### Tasks and exercises
A) From the United Airlines article, output the passage that begins at the words "Real estate and office" and stops after "market, regulators noted.", copied exactly.
B) In the United Airlines article, rewrite the paragraph beginning "Construction of the new facility" more briefly, keeping its main facts.

### Text shown
·····

Dive Brief:
- United Airlines plans to establish a new flight simulator building in Denver, Colorado that will be up and running by 2027, a move that follows rumors of a potential headquarters shift sparked by its $33 million purchase of land in the city last August.
- The facility will include approximately 12 full flight simulators, according to plans submitted to the city as reported by the Denver Post. The Denver property offers the airline, currently based in Chicago, Illinois, further opportunities for growth, the company said in a statement, without commenting on a potential headquarters move.
- “We have been in Chicago for decades and have thousands of employees here,” United Airlines said in a statement sent to CFO Dive. “The land in Denver gives us options for the future as we implement our big plans to grow.”
Dive Insight:
United executives have previously downplayed a potential headquarters shift from their current space in Chicago’s landmark Willis Tower. In September, then-CFO Gerald Laderman stated there were “no imminent plans” to shift its headquarters, speaking during a conference held in Boston, CFO Dive previously reported. Laderman also noted United had already “outgrown” its current space in Denver; the airline already trains approximately 16,500 pilots annually in its flight training center located on the city’s Quebec Street, according to the Denver Post.
However, there exists an “immediate need” to create the new simulator building which will be located on the company’s Tower Road and 64th Avenue property, according to the plans filed by United and ZGF Architects, per the Denver Post.
Construction of the new facility is part of “Phase 1” of United’s plans in Denver, with the company also “actively investigating” needs to “support campus activity accommodating 5,000 employees in future phases of the project,” according to the plan document. The airline is Denver’s largest employer with approximately 10,000 employees in the city after it broke ground on another new training facility in June, as reported by Reuters.
A potential jump from Chicago to Denver would represent another blow to Chicago’s commercial real estate and business sectors.
Chicago saw an exodus of top companies in 2022, including fellow aerospace company Boeing, as well as Caterpillar and Citadel with the companies uprooting for reasons from inflationary pressures to a rise in crime, CFO Dive previously reported. In 2019, United extended its lease in Chicago’s Willis Tower for 14 years, but downsized its presence in the building by three floors in 2020 amid headcount reductions sparked by the impacts of the COVID-19 pandemic.
Real estate and office costs remain top of mind for CFOs still facing inflationary pressures that are hampering margins. Cutting down on real estate expenses is one way finance chiefs may be able to balance rising cost pressures; U.S. regulators recently flagged the commercial real estate space as a key risk for financial stability coming into 2024, CFO Dive previously reported. High vacancy rates as well as slumping property values were both factors contributing to weakness in the market, regulators noted.

·····

### Data provided
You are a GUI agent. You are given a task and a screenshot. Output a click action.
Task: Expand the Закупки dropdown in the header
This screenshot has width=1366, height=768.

·····

### Solved tasks
A)
Real estate and office costs remain top of mind for CFOs still facing inflationary pressures that are hampering margins. Cutting down on real estate expenses is one way finance chiefs may be able to balance rising cost pressures; U.S. regulators recently flagged the commercial real estate space as a key risk for financial stability coming into 2024, CFO Dive previously reported. High vacancy rates as well as slumping property values were both factors contributing to weakness in the market, regulators noted.

B) The new facility is part of Phase 1 of United's Denver plans, and the company is also investigating how to support a campus for 5,000 employees in later phases. With about 10,000 employees in the city after breaking ground on another training facility in June, United is Denver's largest employer.